I realized that there will be a day when the twins and Annie are gone. They will be at college or in their first apartments or wherever, but what’s important is that they won’t be at home. Around bedtime on that day, I will probably wander into the kitchen for a snack or a glass of water. I will turn off the lights in the kitchen as I leave and round the corner to the living room, passing the stairs as I go. I will look up those stairs and I will realize that there isn’t a light on, dimly, in the hallway for little girls to find their way to the potty late at night. I will wander up the stairs, around the banister and to the end of the hallway.
I will stand in the doorway of the twins’ room, remembering that years ago I told them to please, for the love of all that is good, go.to.bed.
And instead of big blue eyes peering up at me from a lovely mop of blond hair or piercing blue eyes looking back at me framed by a mane of wild red curls – there will be two perfectly made twin beds. They will be well-worn and indented in the middle from where two little girls grew up tall and strong and smart and brave.
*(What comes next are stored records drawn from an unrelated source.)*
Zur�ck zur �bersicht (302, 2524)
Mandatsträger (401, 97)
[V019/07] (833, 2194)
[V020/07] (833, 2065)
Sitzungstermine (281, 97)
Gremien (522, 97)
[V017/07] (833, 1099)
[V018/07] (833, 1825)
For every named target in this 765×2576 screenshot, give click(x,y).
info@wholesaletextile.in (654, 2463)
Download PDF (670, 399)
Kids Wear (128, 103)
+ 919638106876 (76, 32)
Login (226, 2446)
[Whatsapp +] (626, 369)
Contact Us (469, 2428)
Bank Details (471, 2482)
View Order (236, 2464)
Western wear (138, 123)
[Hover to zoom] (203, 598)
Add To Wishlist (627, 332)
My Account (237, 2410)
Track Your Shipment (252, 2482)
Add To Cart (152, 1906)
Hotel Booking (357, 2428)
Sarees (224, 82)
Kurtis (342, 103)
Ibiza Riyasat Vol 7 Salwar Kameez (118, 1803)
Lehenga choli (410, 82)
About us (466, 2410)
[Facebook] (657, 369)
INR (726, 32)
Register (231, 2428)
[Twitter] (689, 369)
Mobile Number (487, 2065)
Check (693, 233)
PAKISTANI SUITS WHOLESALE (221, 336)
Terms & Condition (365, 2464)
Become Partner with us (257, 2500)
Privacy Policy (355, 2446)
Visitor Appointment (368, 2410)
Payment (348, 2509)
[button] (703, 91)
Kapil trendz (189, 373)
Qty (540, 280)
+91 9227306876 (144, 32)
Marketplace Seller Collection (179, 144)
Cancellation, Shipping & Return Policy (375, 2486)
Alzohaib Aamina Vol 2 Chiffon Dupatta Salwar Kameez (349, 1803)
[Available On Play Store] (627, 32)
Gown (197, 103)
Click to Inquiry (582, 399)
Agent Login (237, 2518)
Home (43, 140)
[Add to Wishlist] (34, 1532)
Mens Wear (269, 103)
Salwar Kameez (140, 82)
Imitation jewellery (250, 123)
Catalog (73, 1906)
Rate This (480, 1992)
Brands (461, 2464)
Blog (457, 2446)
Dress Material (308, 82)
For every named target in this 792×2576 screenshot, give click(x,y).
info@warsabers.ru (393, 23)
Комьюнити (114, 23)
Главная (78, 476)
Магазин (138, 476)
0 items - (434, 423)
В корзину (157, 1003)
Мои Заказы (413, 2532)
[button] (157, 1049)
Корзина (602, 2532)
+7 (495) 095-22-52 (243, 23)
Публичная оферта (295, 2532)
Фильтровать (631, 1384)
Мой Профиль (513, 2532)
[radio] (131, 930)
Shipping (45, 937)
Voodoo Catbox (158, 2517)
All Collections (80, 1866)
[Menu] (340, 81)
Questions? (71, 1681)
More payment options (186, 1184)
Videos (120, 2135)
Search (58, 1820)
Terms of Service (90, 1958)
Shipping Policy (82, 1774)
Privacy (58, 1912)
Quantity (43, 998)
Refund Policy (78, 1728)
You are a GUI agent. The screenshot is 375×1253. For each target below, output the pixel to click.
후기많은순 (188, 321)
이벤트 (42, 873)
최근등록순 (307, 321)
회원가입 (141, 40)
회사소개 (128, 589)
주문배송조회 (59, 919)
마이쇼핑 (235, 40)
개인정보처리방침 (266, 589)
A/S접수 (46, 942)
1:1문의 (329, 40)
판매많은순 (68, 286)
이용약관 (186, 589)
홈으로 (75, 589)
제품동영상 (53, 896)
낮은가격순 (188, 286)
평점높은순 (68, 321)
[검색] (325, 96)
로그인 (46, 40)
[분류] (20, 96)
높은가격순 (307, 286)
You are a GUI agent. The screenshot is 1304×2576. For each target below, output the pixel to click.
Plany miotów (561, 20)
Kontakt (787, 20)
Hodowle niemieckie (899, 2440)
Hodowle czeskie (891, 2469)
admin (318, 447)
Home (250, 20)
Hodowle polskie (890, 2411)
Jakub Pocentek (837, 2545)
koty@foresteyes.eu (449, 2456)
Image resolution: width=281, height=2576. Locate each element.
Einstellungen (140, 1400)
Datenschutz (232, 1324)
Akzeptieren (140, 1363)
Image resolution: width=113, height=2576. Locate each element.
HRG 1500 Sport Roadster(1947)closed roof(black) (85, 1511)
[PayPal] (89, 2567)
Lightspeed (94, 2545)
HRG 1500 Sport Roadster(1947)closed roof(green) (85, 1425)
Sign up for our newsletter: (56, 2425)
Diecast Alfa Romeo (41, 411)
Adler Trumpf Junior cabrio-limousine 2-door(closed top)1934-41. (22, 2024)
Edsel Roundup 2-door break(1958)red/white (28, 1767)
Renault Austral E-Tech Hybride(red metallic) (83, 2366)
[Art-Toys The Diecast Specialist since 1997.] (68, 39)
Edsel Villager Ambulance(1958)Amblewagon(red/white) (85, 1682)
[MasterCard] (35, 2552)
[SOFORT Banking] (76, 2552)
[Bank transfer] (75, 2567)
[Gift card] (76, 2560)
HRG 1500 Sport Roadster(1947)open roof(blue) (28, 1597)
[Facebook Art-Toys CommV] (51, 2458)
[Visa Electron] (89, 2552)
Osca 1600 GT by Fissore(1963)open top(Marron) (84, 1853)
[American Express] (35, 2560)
I will stand in that doorway, holding a cold glass of water with the condensation making my hand wet and I will stare at that room for a really long time, remembering.
And I know, without a doubt, I will wonder, maybe even aloud, “Where did all that time go? How can they be gone already?”
So tonight I sat down in the living room, put away the thank you notes, and wrote this down. Not just for me, but for my girls so that they know how deeply and profoundly loved they are – and as Frank says to them whenever he puts them to bed, “you can’t do anything to change that.”
I love you Elliana, Carrigan and Annabel. Every minute, of every day.